Israeli Diaspora Affairs and Combating Antisemitism Minister Amichai Chikli on Sunday night joined a patrol on the border with Egypt, during which he said he witnessed “at least 10 heavy drones” crossing the fence.
“Each drone can carry four MAG machine guns or ten long weapons. This means 40 machine guns crossed into our territory—and that’s in just a two-hour patrol,” the member of the ruling Likud Party added.
In the wake of the Oct. 7, 2023, Hamas-led massacre from Gaza, the drone infiltrations should “raise 1,200 red flags,” according to Chikli.

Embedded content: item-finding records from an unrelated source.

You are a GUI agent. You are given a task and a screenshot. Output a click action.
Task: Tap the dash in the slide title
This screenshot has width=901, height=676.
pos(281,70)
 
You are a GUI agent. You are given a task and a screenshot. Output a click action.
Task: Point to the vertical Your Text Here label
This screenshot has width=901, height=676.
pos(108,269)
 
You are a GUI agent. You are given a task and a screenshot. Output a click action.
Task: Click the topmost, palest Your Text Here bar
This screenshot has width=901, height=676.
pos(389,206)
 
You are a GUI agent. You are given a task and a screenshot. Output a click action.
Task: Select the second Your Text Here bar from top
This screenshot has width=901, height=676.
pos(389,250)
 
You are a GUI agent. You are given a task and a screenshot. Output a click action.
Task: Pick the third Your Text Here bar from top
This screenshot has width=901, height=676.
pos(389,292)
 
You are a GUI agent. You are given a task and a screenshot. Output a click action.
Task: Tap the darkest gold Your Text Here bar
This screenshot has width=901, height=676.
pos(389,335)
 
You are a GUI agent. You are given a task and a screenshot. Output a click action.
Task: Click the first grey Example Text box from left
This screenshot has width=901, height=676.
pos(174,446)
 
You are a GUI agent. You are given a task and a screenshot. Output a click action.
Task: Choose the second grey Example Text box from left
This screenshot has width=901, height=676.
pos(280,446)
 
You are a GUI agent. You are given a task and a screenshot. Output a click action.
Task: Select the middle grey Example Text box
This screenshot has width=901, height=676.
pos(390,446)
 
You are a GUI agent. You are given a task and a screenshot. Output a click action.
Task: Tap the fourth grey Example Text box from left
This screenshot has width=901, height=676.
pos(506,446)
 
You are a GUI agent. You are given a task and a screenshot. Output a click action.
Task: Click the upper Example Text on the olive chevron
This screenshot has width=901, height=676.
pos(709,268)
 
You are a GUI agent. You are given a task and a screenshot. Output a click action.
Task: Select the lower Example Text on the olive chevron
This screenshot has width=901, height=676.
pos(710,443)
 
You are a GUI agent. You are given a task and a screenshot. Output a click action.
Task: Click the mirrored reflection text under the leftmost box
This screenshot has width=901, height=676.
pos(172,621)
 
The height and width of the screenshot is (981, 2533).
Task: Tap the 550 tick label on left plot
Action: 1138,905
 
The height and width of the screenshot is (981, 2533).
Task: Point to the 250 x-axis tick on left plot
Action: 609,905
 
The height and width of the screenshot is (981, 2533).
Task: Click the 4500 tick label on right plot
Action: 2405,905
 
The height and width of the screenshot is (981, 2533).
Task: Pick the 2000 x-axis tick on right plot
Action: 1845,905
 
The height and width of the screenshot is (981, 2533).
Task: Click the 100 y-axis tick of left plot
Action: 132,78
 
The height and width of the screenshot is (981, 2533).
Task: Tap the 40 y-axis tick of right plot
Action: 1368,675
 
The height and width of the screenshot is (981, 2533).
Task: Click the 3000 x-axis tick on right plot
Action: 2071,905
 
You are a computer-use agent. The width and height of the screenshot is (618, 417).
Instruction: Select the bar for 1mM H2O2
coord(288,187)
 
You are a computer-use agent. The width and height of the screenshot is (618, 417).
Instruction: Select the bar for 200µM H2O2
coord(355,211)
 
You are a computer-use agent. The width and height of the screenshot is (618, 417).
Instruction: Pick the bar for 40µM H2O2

The Cabinet minister in his post on X also raised concerns over a TikTok video clip uploaded by Egyptians documenting the movements of Be’er Milka’s civilian security coordinator. “A very bad video,” Chikli tweeted.
Egypt’s Sinai Peninsula, long a hub for smuggling because of its rugged terrain and weak security, remains difficult to control. Despite Cairo’s efforts to crack down on smuggling routes and strengthen security, traffickers are increasingly using drones to evade authorities.
The IDF Spokesperson’s Unit said in a statement to Ynet on Monday that it was “aware of the growing phenomenon of smuggling via drones and is operating in cooperation with the police, while maintaining close monitoring through a variety of methods and means, including observations, intelligence gathering, and collection.”
The military also said work was being carried out to “improve the operational response in the area.”